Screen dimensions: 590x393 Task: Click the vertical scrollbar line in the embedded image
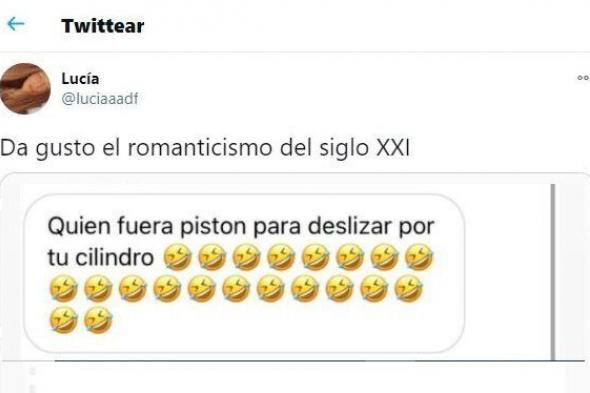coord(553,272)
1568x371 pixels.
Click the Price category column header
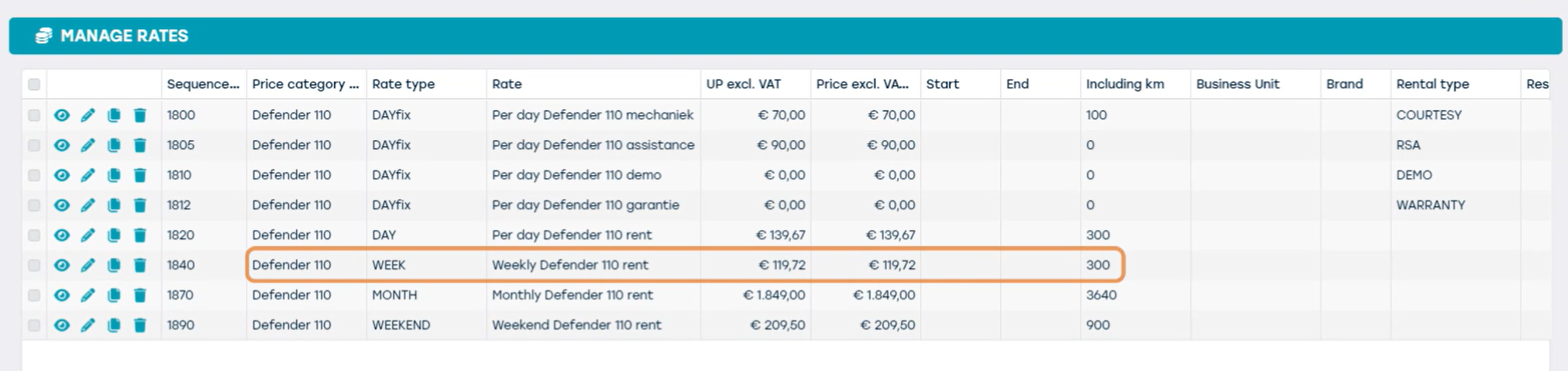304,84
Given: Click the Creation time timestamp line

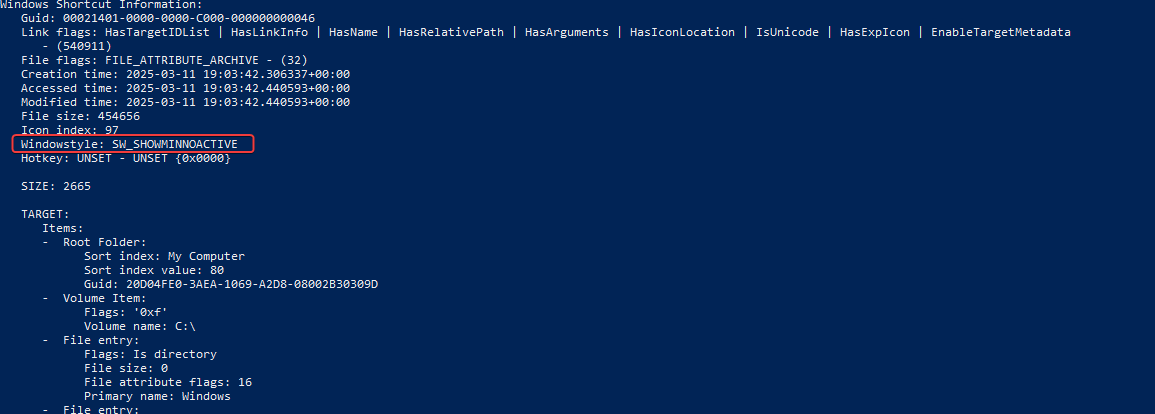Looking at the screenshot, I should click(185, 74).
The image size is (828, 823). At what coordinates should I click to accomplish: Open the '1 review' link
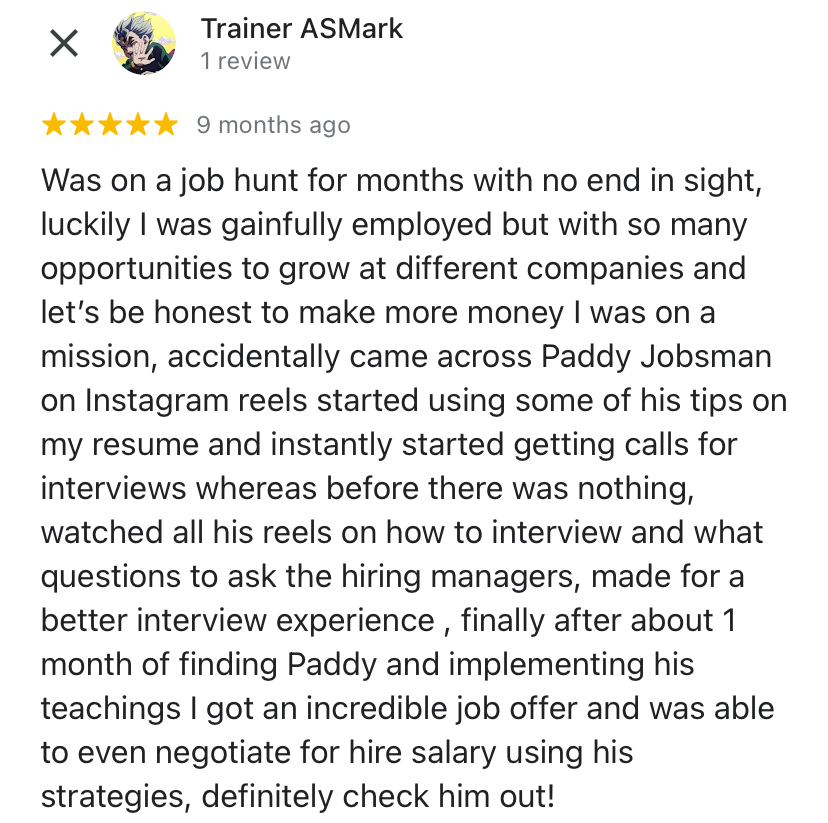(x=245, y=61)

⁂

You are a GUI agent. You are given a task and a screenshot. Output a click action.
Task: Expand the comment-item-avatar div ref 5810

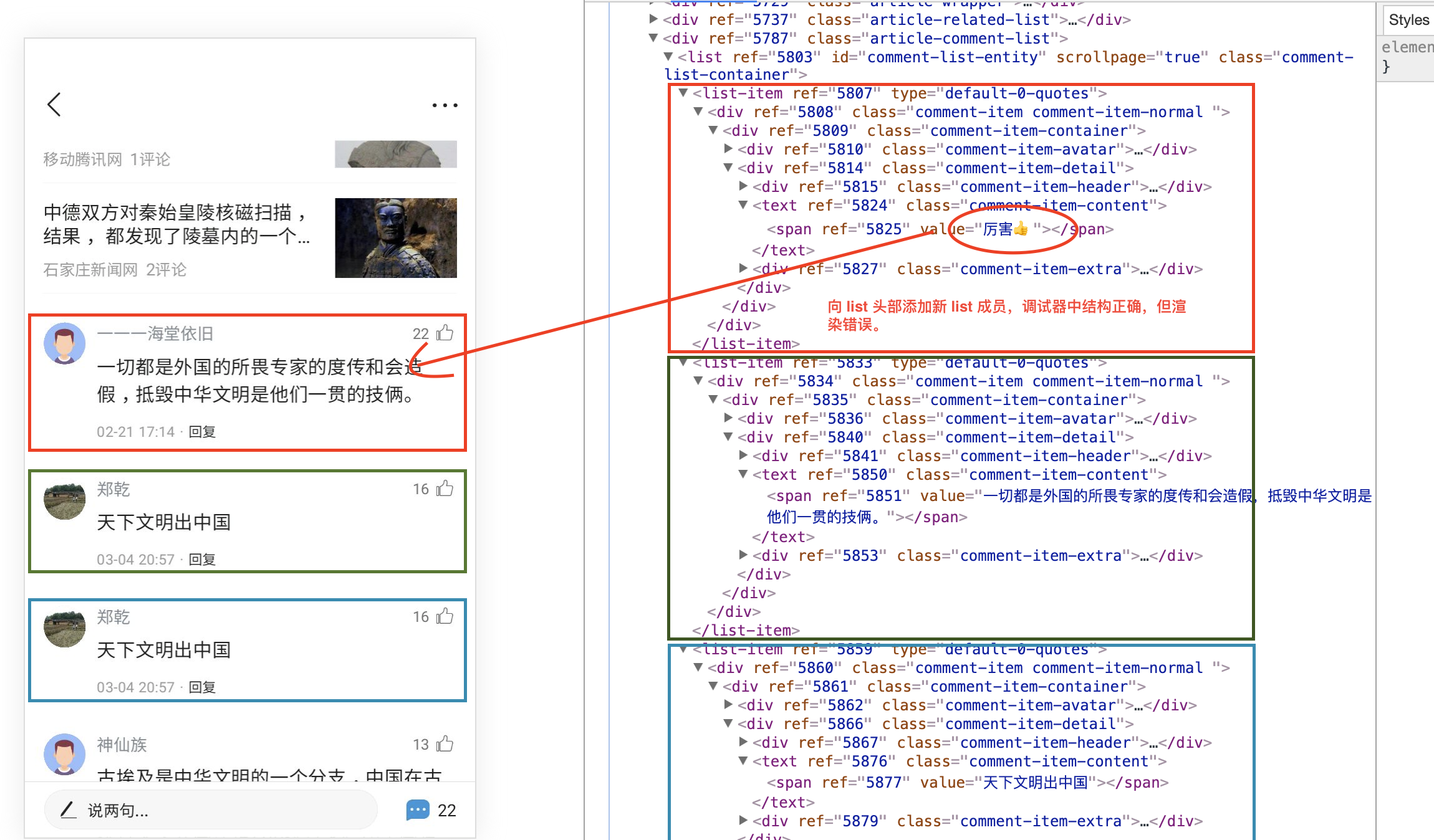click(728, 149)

⁂

* **Written task**
Rewrite the lines between the one holding "Screen dimensions: 590x393" and the one holding "(x=245, y=61)", inclusive, with "scrollbar" changed to "scroll bar" and nothing else altered. Omit the pictures from your answer.

* **Result for this exercise**
Screen dimensions: 590x393 Task: Click the vertical scroll bar line in the embedded image
coord(553,272)
1568x371 pixels.
Click the Price category column header
304,84
Given: Click the Creation time timestamp line

Looking at the screenshot, I should click(185, 74).
The image size is (828, 823). At what coordinates should I click to accomplish: Open the '1 review' link
(x=245, y=61)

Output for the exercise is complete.